Wednesday, November 18th, 2020
Elections board probes possible illegal vote
Woman reportedly tried to vote twice
By William Kincaid
Mercer County Board of Elections Deputy Director Kristi Rable on Tuesday confers. . .
CELINA - Mercer County Board of Elections members on Tuesday moved to launch a criminal investigation into the matter of a woman who allegedly attempted to vote twice during the 2020 presidential election cycle.
State law prohibits any person from voting or attempting to vote more than once at the same election. Such a violation would be a fourth-degree felony.
While conducting the official canvass of the election, board members learned a woman reportedly tried to vote twice, once in Mercer County and once in Mahoning County.
On Oct. 30, a woman who identified herself as Christina Houts of Celina tried to vote absentee in-person at the county courthouse, according to director Deb Sneddon and deputy director Kristi Rable.
The poll workers could not locate the woman in the county's poll book, which contains addresses and political affiliations of the county's registered voters. Therefore the woman was issued a provisional ballot, Rable said.
Upon further review, election officials, using Social Security numbers and birthdates, learned the person in question had allegedly voted absentee in-person under the name Christina Lloyd in Mahoning County on Oct. 27, Sneddon said.
"She is registered in Mahoning so that's where we sent our provisional to verify, and they came back and said, 'She is registered here, but she voted in-person on 10-27,'" Rable said.
"It's just odd that it was three days apart. It's not like you forget," board chairwoman Toni Slusser mused aloud.
"Is there any way of finding out, did she go to any other counties?" board member Phil Long asked.
That question will be addressed in an investigation, Rable indicated.
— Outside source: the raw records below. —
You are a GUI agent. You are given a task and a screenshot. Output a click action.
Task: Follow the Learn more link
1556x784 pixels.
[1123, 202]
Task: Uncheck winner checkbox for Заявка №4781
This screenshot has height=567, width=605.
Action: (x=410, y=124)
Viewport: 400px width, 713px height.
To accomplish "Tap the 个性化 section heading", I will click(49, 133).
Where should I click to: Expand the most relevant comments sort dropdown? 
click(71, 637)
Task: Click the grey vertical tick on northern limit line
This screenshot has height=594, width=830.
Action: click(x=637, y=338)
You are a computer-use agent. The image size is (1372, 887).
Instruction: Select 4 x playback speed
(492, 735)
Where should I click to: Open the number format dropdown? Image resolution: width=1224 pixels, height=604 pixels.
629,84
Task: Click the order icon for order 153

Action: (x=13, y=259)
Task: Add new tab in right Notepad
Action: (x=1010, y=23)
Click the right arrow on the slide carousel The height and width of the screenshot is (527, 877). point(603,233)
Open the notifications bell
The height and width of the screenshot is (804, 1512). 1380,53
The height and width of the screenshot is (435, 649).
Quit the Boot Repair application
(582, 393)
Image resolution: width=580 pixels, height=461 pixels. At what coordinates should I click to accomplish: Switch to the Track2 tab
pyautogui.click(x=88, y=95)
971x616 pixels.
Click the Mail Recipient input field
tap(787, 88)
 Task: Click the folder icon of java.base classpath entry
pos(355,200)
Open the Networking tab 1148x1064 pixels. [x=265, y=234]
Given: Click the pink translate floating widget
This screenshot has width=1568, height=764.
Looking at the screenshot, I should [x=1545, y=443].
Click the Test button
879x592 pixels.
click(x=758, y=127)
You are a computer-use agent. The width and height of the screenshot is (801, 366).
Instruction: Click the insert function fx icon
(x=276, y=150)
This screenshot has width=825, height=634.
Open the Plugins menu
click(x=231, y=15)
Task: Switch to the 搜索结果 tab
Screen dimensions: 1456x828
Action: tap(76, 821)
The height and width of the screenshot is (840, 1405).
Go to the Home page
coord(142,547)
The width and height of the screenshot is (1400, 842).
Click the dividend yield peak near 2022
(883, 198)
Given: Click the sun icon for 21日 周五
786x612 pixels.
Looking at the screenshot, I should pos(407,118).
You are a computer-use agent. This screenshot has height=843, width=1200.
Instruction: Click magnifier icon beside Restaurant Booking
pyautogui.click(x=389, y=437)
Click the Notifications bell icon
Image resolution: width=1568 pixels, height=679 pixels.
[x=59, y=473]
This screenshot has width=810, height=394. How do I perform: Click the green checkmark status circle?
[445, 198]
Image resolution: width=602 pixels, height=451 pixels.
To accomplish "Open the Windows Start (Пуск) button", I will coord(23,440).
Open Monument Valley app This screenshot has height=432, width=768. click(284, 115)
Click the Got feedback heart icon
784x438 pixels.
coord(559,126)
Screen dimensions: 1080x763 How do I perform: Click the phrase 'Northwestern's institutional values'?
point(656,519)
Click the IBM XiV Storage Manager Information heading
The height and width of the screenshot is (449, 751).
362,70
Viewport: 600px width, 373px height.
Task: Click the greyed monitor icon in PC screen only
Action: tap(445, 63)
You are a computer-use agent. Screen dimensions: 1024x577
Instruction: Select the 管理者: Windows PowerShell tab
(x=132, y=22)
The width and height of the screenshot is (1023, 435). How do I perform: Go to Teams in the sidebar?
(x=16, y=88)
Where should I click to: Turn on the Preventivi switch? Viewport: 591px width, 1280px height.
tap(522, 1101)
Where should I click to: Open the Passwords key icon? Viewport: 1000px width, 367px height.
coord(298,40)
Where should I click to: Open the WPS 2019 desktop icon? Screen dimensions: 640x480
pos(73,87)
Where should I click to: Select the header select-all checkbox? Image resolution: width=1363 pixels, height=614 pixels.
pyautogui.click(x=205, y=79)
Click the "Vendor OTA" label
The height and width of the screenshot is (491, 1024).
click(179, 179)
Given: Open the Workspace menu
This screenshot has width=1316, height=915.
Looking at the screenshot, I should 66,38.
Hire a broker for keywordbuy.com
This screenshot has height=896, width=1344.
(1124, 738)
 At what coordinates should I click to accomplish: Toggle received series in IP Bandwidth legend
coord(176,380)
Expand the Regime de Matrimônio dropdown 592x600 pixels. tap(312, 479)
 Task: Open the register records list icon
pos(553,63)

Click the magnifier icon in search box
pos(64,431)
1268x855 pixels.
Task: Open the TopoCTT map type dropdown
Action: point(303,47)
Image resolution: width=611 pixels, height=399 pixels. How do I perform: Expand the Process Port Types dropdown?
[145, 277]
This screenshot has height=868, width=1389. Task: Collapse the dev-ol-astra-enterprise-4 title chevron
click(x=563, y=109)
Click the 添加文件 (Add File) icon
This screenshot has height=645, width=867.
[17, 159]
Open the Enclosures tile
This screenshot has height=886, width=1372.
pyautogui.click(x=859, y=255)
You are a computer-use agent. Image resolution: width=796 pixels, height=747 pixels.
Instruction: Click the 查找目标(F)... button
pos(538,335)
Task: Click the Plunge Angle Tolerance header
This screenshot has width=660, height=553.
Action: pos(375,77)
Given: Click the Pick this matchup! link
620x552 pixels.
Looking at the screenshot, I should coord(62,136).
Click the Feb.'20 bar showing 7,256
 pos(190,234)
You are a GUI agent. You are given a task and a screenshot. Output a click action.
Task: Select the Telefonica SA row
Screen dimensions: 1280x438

"I think when they couldn't find her in the poll book, they sent her on to vote provisionally, and that's how you catch these things," Rable said.
"And that's why we have provisional voting. So the system worked," board member Craig Klopfleisch added.
The woman technically didn't vote twice as board members agreed not to count the provisional ballot on Tuesday because of the irregularities, Sneddon said.
It's up to investigators to determine why the person in question attempted to vote twice, she added.
"If I recall correctly, there was some call for people to try to vote twice so, I mean, I think that's why we have to investigate, if it was purposeful action," Klopfleisch said.
County assistant prosector Andy Hinders did not return a call seeking comment on what the investigation would entail.